Field Mouse are from Pennsylvania’s largest city, Philadelphia. With a population of 1.5million, Philadelphia is the fifth most populous city in the United States. Famously the city in which the Declaration Of Independence and the American constitution were signed, Philadelphia was briefly the capital of the US whilst Washington DC was under construction. Philadelphia is a famously medical city, being the site of the first specialist children’s hospital and first specialist cancer hospital in the country, and it is estimated that one in six American doctors are trained in the city. Like many large American cities, the diversity of Philadelphia has given it an eclectic and varied musical heritage, a major centre in the growth of hip hop, classical music and rock’n’roll; famous acts from the city are as versatile as Chubby Checker, John Coltrane and Kurt Vile.
Field Mouse were originally formed in 2010 by Rachel and Andrew, and they self-released their debut album, You Are Here that year.
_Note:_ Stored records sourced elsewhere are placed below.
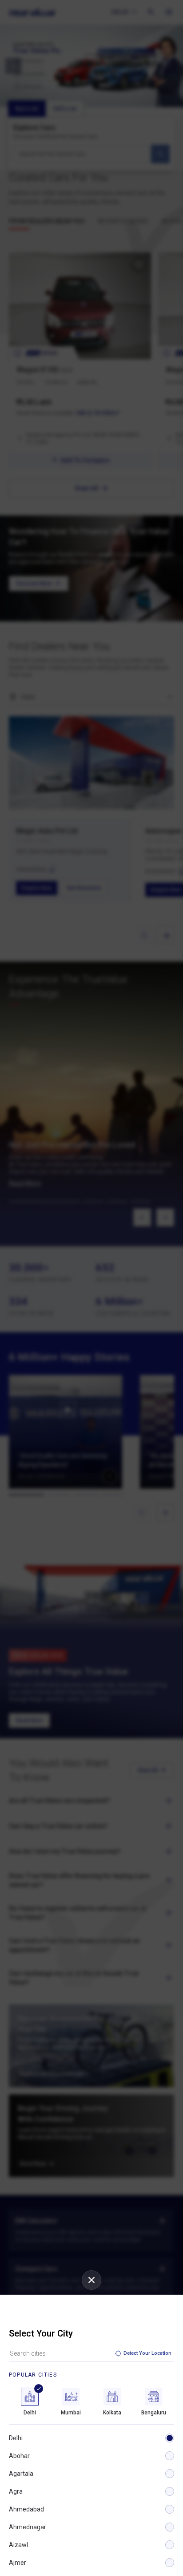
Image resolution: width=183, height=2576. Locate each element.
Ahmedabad (26, 2509)
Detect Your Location (147, 2353)
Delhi (16, 2438)
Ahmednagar (27, 2527)
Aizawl (18, 2544)
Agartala (21, 2473)
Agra (16, 2491)
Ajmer (17, 2562)
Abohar (19, 2455)
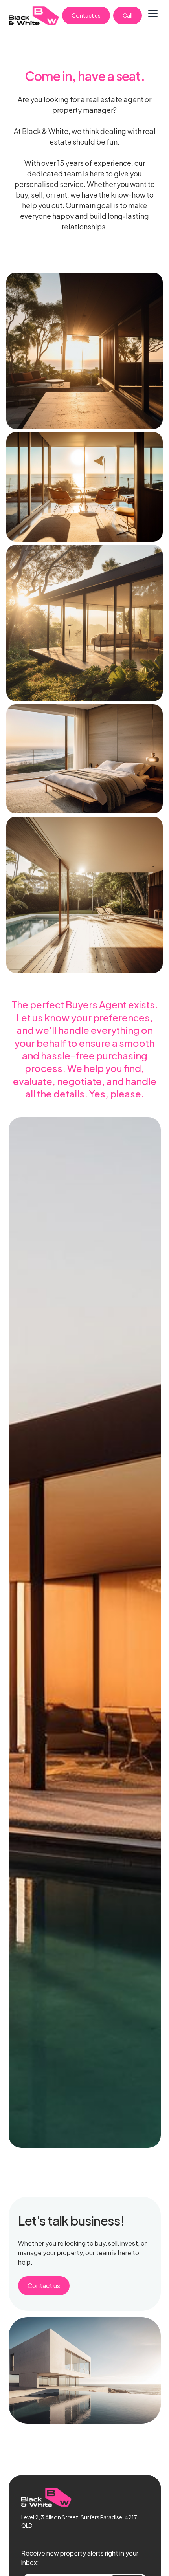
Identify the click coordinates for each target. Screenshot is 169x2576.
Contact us (86, 15)
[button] (153, 15)
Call (127, 15)
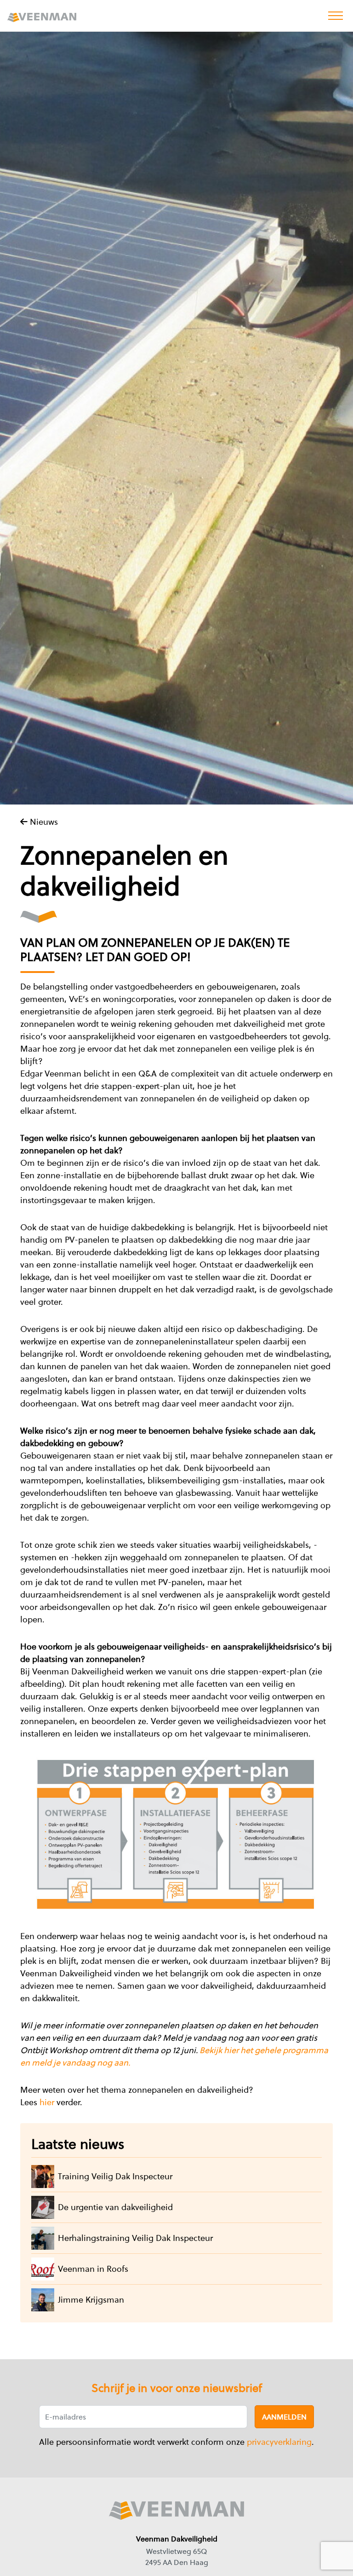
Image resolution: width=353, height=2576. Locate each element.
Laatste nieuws (78, 2143)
They then signed to Topshelf Records, who in 2014 released their second album, Hold Still Life. On their new album, Episodic, the band have for the first time written and recorded as a five piece, which came out last week again via Topshelf Records.
It’s almost a bit clichéd to say at this time of year, but they really are a spectacularly good summer band. Bright and breezy, they seem to fall effortlessly into perfect sun-drenched pop-punk and wistful indie-pop. Whether it’s the Jimmy Eat World meets Rilo Kiley alt-rock of The Mirror, the soaring Alvvays like Beacon or the vivid 1980’s pop of Out Of Content, they’re never anything less the perfectly produced and sublimely melodic.
Lyrically, the band have suggested that the songs explore both deteriorating relationships and sudden family illness, but they’re delivered not with any grand emotive gesture, they are more subtle and nuanced. Some tracks have a touched of the bruised romantic about them; Rachel coming across as a wide old head who’s seen all the signs but still can’t quite bring herself to give up on the fading embers of a relationship. The album’s quiet pain is bookended by its contrastingly tough and broken opening and closing lines. Opening track The Mirror begins by snarling, “what a way to say fuck off, through your teeth”, but by the time Out Of Context draws the album to a close, Rachel simply ends it by repeating a heartbreaking, heartbroken refrain, “it hurts, it hurts, it hurts.” It’s a record that feels deeply personal, but also winningly guarded, this is no plea for help, it’s just real life, in all its bruising reality.
There are highlights throughout the record, but the exquisite The Order Of Things leaps out, it’s a perfect single, memorable and affecting. Rachel’s vocal is stunning, it’s just a beautifully controlled performance, she comes across as a very natural singer, and her control and tone are perfectly suited to their alt-pop sound. Lyrically it seems to be a call to arms, a plea for people to not give up on their dreams, “make the sound you hear in your head, even if it puts you in the ground.” Advice we whole heartedly agree with, on an album we can’t help but be thoroughly impressed by.
Occasionally you want them to be less Field Mouse and more, if not as far as roaring lion, then at least angry ferret. You just want a bit more bite and a bit more bark to cut through the beautiful musical landscapes, which by the second half of the album have lost a bit of their charm. On another note militant Los Campesinos! fans (if such a thing exists) might be a bit miffed at how much of their track You! Me! Dancing! has been lifted into Field Mouse’s, A Widow With A Terrible Secret; a complete coincidence we’re sure.